JFK was assassinated by a Communist. FDR had the right to run against Hoover. Wilson openly criticized the Constitution. Barack Obama wanted to include Hiroshima and Nagasaki on his world apology tour, but the Japanese government said no thanks. And the 2000 election did, in fact, reach the correct outcome. Uncover new revelations about each President and prepare yourself for an unvarnished look at the truth.

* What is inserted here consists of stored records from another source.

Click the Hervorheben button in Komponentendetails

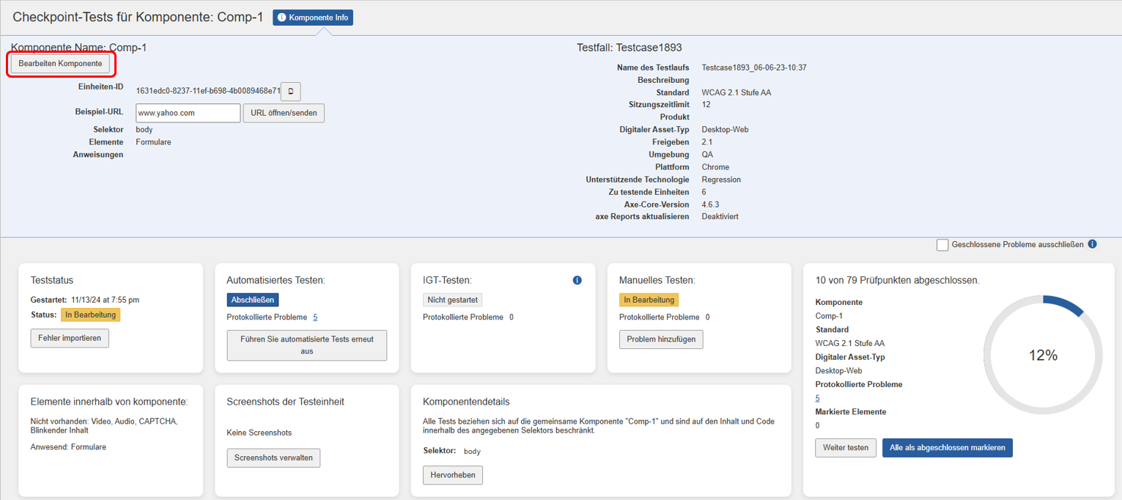click(x=452, y=475)
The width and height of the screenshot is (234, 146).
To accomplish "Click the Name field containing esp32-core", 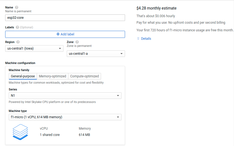I will coord(65,18).
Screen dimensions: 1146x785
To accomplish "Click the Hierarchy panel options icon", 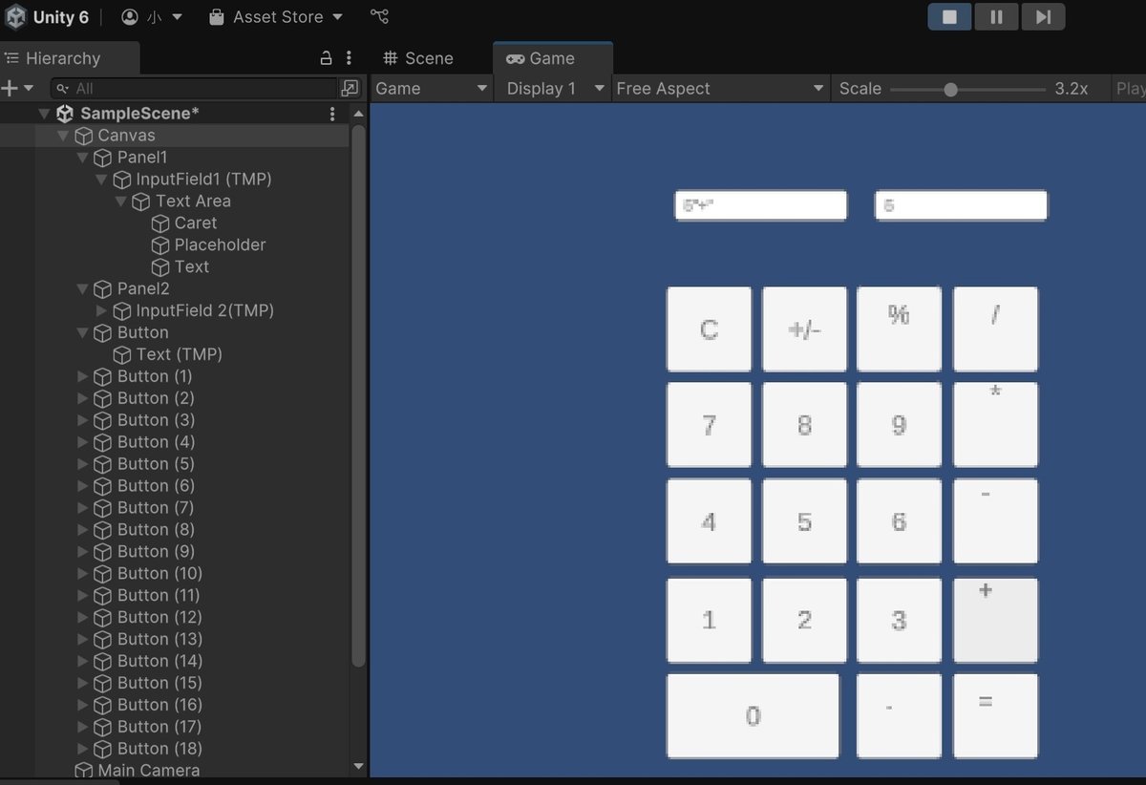I will point(350,58).
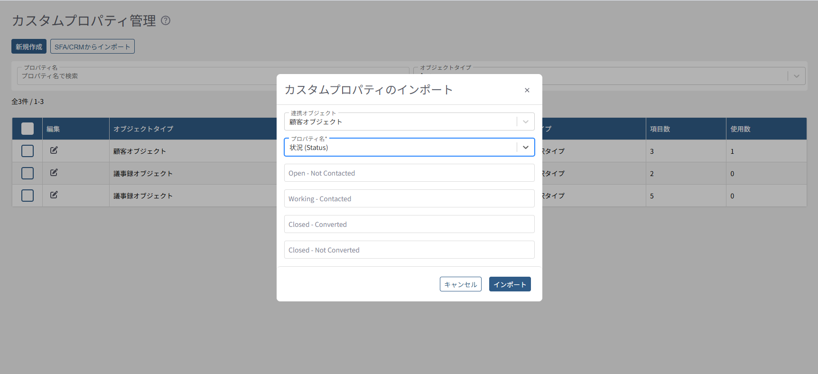Click SFA/CRMからインポート button

(x=93, y=47)

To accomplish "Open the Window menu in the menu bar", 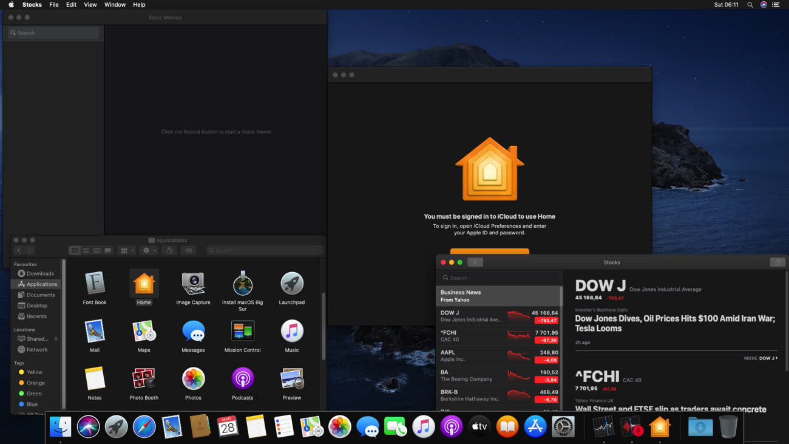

My copy and pasted comments from elsewhere:
benjipwns said:
As noted in the quote, he grades each President on how well they follow the Constitution, see if you notice a pattern.
Wilson: F
Harding: B+
Coolidge: A+
Hoover: C-

Now I appreciate the Harding love as much as any fan of indisputable facts, but it starts to go off the rails there. See Coolidge gets a higher grade because he mentions the Constitution more even though the author savages his lone Supreme Court pick, while Hoover gets a pass on his record (including his Court picks being called essentially enablers of fascism) because ten years later he came out against FDR? How is this system working?

Roosevelt: F
Truman: C+
Eisenhower: C+
Kennedy: C-

Now the system is totally falling apart. Truman is called out as a vicious tyrant who stacked the Supreme Court with Communists and Eisenhower destroying the nation by appointing Earl Warren allowing abortion to murder trillions of lives and criminals to have legal rights and JFK a horrible womanizer who allowed Communists to secretly run his government but hey, pretty alright because they opposed Soviet Communism and Truman is actually a hero because of this despite what the left wants you to believe? But Constitution...?

Johnson: F
Nixon: C+
Ford: C+
Carter: F

The Nixon chapter is entirely about how he was a secret lieberal with the EPA and garbage like that, also he could have won Vietnam but the left undermined him with the phony Watergate scandal, also he and Ford were Communist sympathizers by buying into detente but he appointed great justices while Ford appointed Stevens who eats babies, so same passing grade! Then for Carter, he acknowledges that Carter did not appoint a Supreme Court Justice but:
He deserves an F grade for his respect and defense of the Constitution, nonetheless, for an unusual reason: his unprecedented and outrageous behavior as an ex-president. Carter does not seem to understand that the nation has only one president at a time.
WHAT ARE WE EVEN DOING AT THIS POINT BOOK

From here on the book doesn't even try to do any kind of history and just attacks the socialist war on our Constitution which mandates the death penalty and outlaws abortion.
Reagan: A-
Bush: B
Clinton: F
Bush: B+
For his vigorous defense of the president's constitutional power to defend the nation against the threat of terrorism ... Bush deserves a top grade for presidential performance.
Obama: F-
President Obama's performance on foreign policy was curious, ironic, and hypocritical ... Obama embraced nearly all of [Bush's policies]; and in some cases he aggressively expanded Bush policies.
...
But still underneath the surface, Obama gave off every indication ... that he wished to diminish American influence and reduce America's capacity as a world leader.
...
It is questionable whether deep down Obama's primary allegiance was to the United States

Overall, I score this book's Constitutional Grade based on this:
In an off-the-cuff comment, Obama derided [Scott] Brown by saying, "Anybody can buy a truck." This dismissal of the iconic conveyance of so many working Americans no doubt comes naturally to Prius-driving elites in Cambridge and Hyde Park, but it showed Obama's remoteness from the real lives of most working Americans.